Task to complete
Copy the items from the line with "Given: Switch to the Console tab" to the line with "Looking at the screenshot, I should 1213,380.", substituting "Network" for "Console" and leaving everything else as it is.

Entries shown
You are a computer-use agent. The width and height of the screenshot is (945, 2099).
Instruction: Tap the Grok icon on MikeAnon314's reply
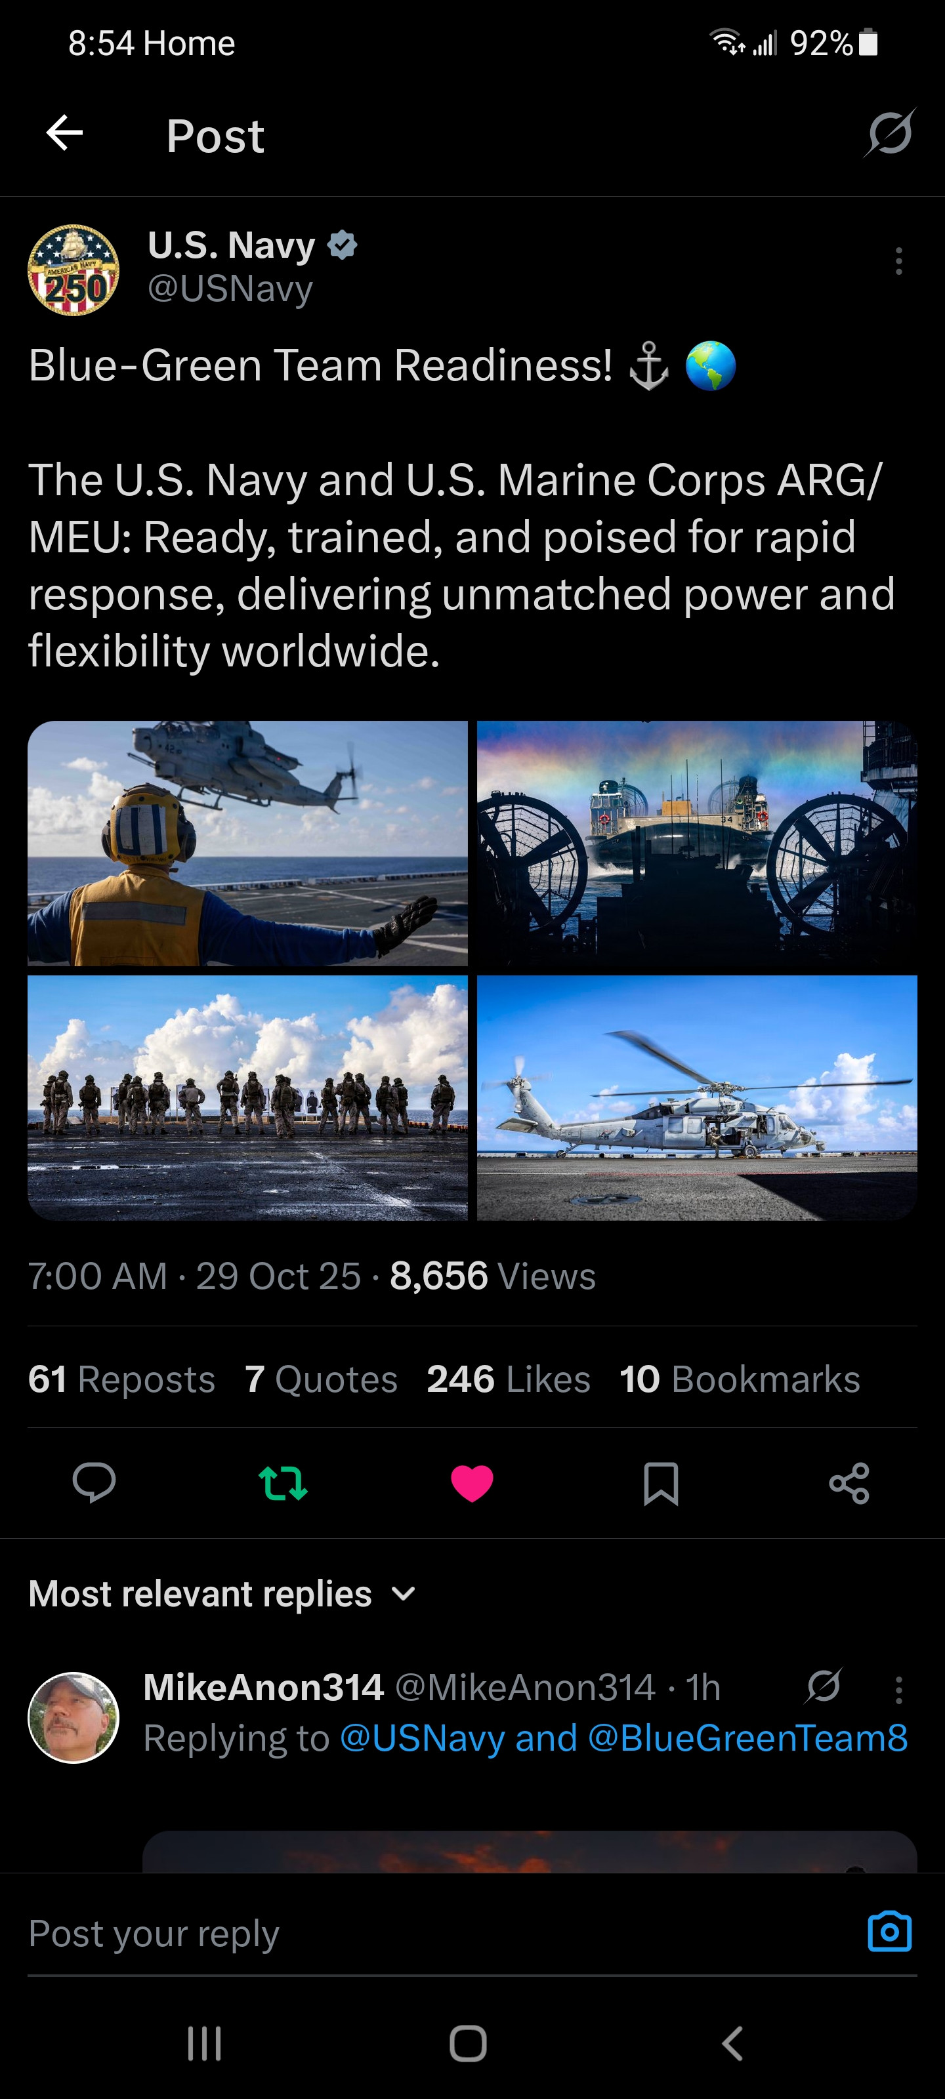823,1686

---

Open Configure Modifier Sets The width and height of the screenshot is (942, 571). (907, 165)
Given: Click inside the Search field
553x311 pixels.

--

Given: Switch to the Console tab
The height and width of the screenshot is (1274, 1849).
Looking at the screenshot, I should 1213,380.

Completed task
Given: Switch to the Network tab
The height and width of the screenshot is (1274, 1849).
Looking at the screenshot, I should 1213,380.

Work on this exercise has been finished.